Intanto la moneta, la lira libanese, è sprofondata con tutta l’economia: oggi ci vogliono quasi 100 mila lire per un dollaro (ma lo scambio è arrivato non più di 2 mesi fa a 150 mila lire), naturalmente al mercato nero (che poi è solo formalmente clandestino). Vale a dire, solo per fare un esempio, che un litro di latte oggi costa intorno a 200 mila lire, quando solo nel 2018-19 costava meno di 3 mila. Gli stipendi, per i pochi che li ricevono, sono invece di fatto rimasti quelli di prima. L’unica prospettiva per sopravvivere è per molti, soprattutto professionisti e soprattutto giovani, quella di emigrare e poi cercare di sostenere con un lavoro dall’estero i famigliari rimasti. E i libanesi nel trovare o inventarsi un lavoro all’estero sono da sempre straordinari, fin dal tempo dei fenici.

Nell’immobilismo completo dello Stato, subito dopo l’esplosione al porto di Beirut, anche monsignor Khairallah (insieme a molte realtà della società civile ed ecclesiale) aveva chiamato a raccolta i giovani della sua città per portare aiuto alle persone colpite sgombrando le strade dalle macerie e soccorrendo famiglie in forte difficoltà. In un articolo su Avvenire del 13 settembre 2020, il vescovo di Batroun affermava: «La società civile libanese è viva e vitale, pronta a rimboccarsi le maniche come hanno testimoniato migliaia di giovani che per giorni hanno regalato le loro energie per aiutare a sanare le ferite di Beirut. Come è già accaduto in passato, sapremo risollevarci e ripartire… Continuo a credere che il Libano è un messaggio di libertà e di convivenza. Ma questo non può fare dimenticare le pesanti responsabilità di quanti detengono il potere e che da troppi anni portano la responsabilità della crisi in cui versa il mio amato Paese. Queste persone devono fare un serio esame di coscienza, ammettere le loro responsabilità, farsi da parte e restituire ciò che hanno sottratto al popolo».

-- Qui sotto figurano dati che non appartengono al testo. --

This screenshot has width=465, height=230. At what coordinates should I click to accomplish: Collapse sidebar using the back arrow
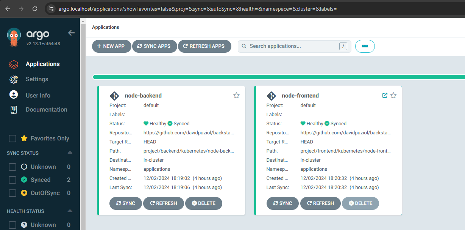pos(71,33)
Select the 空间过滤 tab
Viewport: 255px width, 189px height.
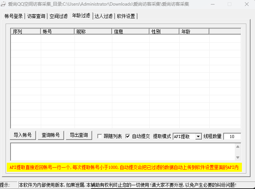[59, 16]
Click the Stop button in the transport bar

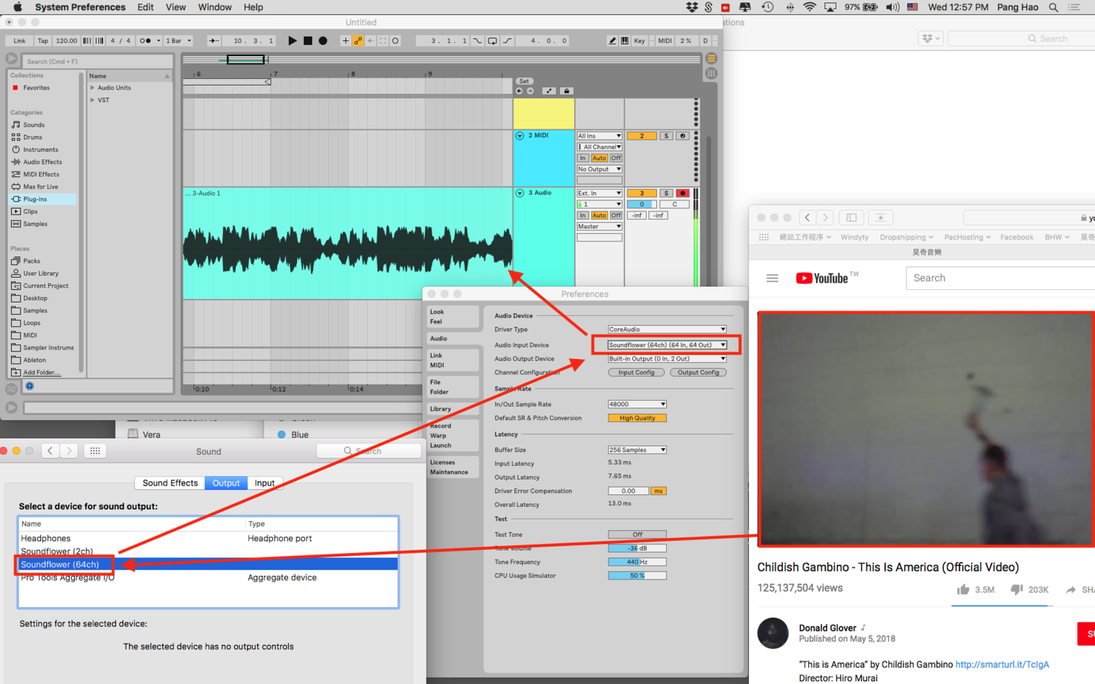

Da un’altra prospettiva, in questi giorni (agenziastampaitalia.it del 28 aprile 2023) un altro libanese che sta dicendo cose scomode ma degne di attenzione e di possibile speranza, è stato oggetto di un mandato di cattura in contumacia da parte di autorità libanesi controllate, secondo molti osservatori, da poteri forti extra-istituzionali. Si tratta di Omar Harfouch, un imprenditore di Tripoli, musulmano sunnita, che nel 2022 ha fondato un nuovo partito centrista e liberale: “Terza Repubblica Libanese”. Nel marzo scorso, di passaggio a Roma, ad un giornalista di notiziegeopoliche.net, Harfouch ha detto:

«Oggi l’assenza di un presidente, di un primo ministro e di un Governo effettivo non garantisce sicurezza, stabilità e futuro al Paese. I candidati si nascondono e non vogliono che si venga a sapere delle loro intenzioni, in quanto potrebbero essere soggetti a minacce, come accade a me. Chi cerca di portare il cambiamento in Libano subisce una campagna di diffamazione e, quando questo non basta, si subisce un attentato, come è stato nel mio caso in cui sono state coinvolte anche mia moglie e mia figlia. Ma le intimidazioni non mi fermano perché lotto per mia figlia e per i figli del Libano, per tutti coloro che vogliono un Paese libero. Un ulteriore problema che affligge il Libano è rappresentato dalla disuguaglianza presente nel Paese. Sono nato musulmano sunnita, cresciuto dai cristiani e non posso aspirare a un lavoro secondo le mie competenze intellettuali in quanto non sono cristiano maronita. Ciò significa che io, Omar Harfouch, non ho il diritto di poter essere presidente del Libano… Sono maledetto dalla mia nascita perché non sono cristiano. Lo stesso principio vale se si aspira a diventare ministro. Questa narrazione qui a Roma viene percepita come pura fantascienza. Nel mio Paese è la pura realtà».